Mais cette ville forestière idyllique n’est pas pour tout le monde à Mendoza. L'eau est une ressource de plus en plus rare et l'Argentine vient de surmonter l'une de ses pires sécheresses. Et la zone urbaine à faible densité s’étend à Mendoza. « Même si les arbres feuillus sont spectaculaires dans un désert, ils ont une faux », pense Elma Montaña, une architecte qui étudie l'influence de l'eau sur l'aménagement du territoire. Ce chercheur principal au Conseil national de la recherche scientifique et technique (Conicet), qui dirige une équipe interdisciplinaire de 15 personnes, n'est pas optimiste quant à la situation écologique et sociale : « Les citoyens sont fiers d'avoir créé un jardin sur la terre ferme, d'avoir vaincu le désert, mais le paradigme du XIXe siècle, « l'homme contrôlant la nature », n'est plus viable aujourd'hui car la demande est immense. » Il estime qu'il est très important de préserver le patrimoine des canaux d'irrigation de Mendoza et reconnaît qu'il est agréable d'avoir des arbres feuillus, des fontaines et des vaporisateurs, mais il pense que cela ne peut pas se faire au prix de laisser une partie des citoyens sans eau. approvisionnement en eau.

Le quartier Champagnat, à la périphérie de Mendoza.

Le système présente d’autres défauts, comme le fait que les espèces plantées ne sont pas indigènes.
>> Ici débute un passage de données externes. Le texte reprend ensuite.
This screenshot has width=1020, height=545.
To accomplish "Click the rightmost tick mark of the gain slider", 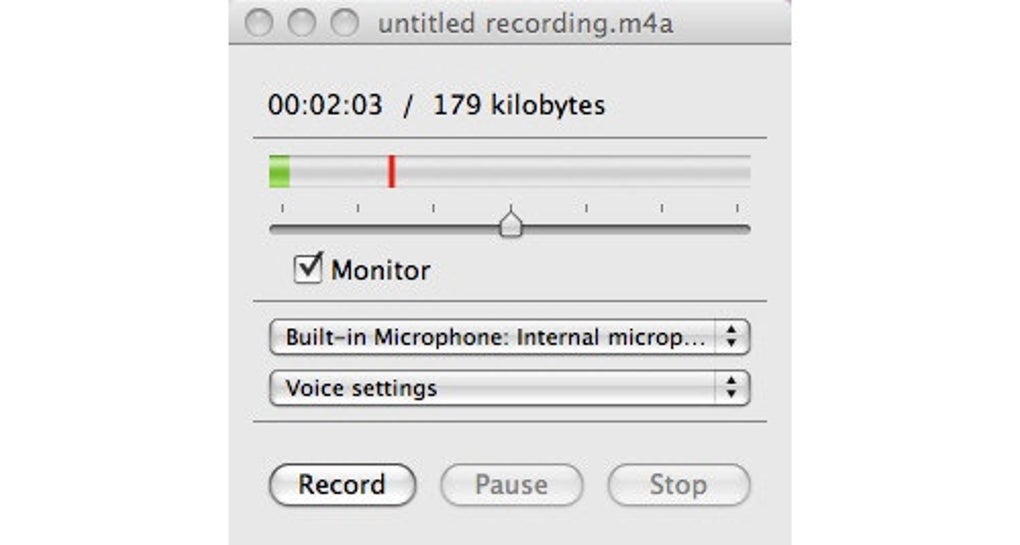I will click(738, 208).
Ils ont besoin d'eau régulièrement et le débit des fossés d'irrigation est variable. « Ils résistent à l'irrigation ou parce que les tuyaux fuient, mais c'est un gaspillage d'eau potable », explique Montaña. Une solution qui commence à être mise en œuvre consiste à les remplacer par des espèces locales. « Il y a une tendance à utiliser la végétation indigène comme le poivrier, sacré pour les peuples indigènes, même dans les quartiers privilégiés », ce qui, selon l'architecte, encourage les citoyens à prendre conscience et à valoriser les espèces xériques. Et il se souvient d'une anecdote dans un quartier modeste de la périphérie, il y a des années : « Ils disaient qu'ils y mettaient des arbres de pauvres, parce que ce n'étaient pas des platanes, comme dans les grandes avenues du centre. »
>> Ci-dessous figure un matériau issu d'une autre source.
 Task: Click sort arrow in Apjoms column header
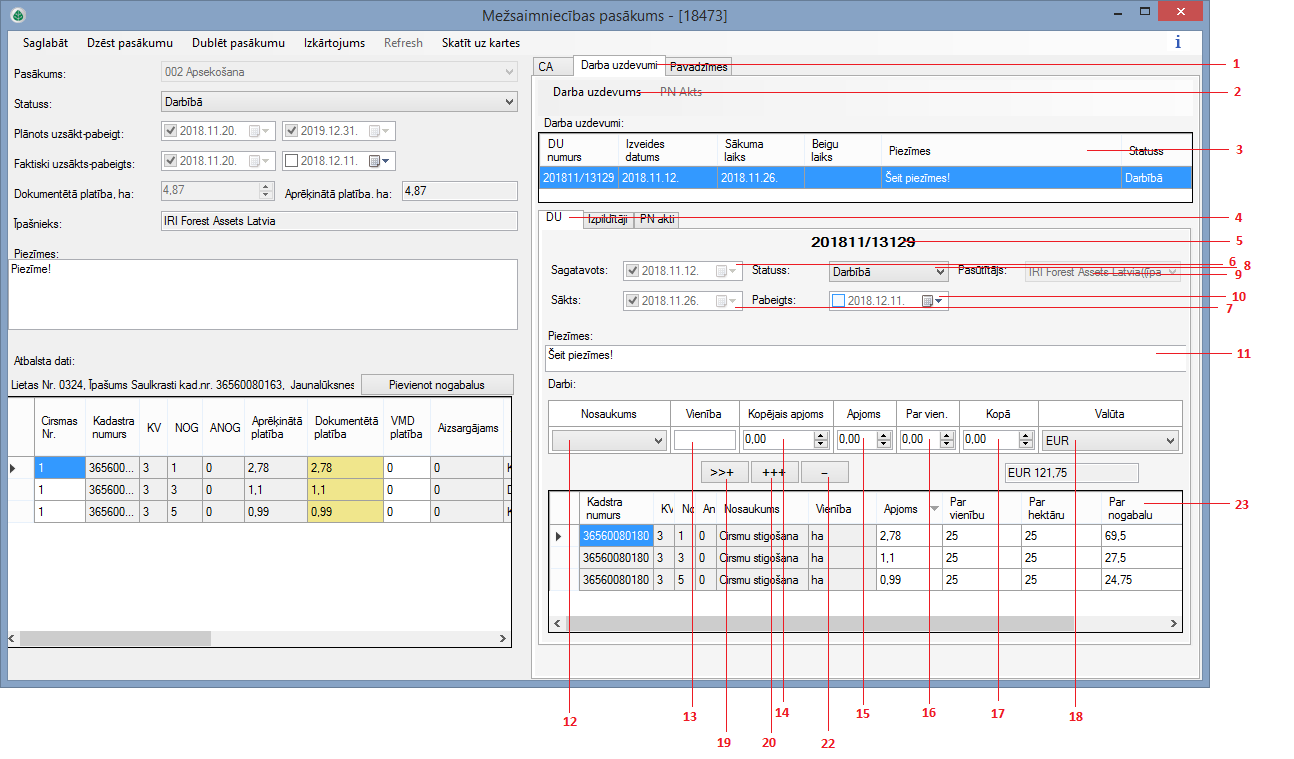pyautogui.click(x=934, y=509)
L’eau ne suffit pas non plus aux peuples autochtones. « Le système de gestion est basé sur la loi de 1882, qui ne leur donnait aucun droit. Lorsque le barrage de Potrerillos a été construit, une grande partie a été rationalisée pour la consommation agricole, mais les peuples indigènes coincés au fond du bassin se sont retrouvés sans les pertes dont ils ont besoin pour survivre », explique Montaña. Le système atteint ses limites et est efficace pour certaines activités, mais pas pour l'ensemble de la population. Ce n'est pas pour les gens qui vivent dans des quartiers défavorisés, ni pour ceux qui appartiennent à des cultures qui, avec leur gestion intelligente de l'eau, ont planté la graine de Mendoza.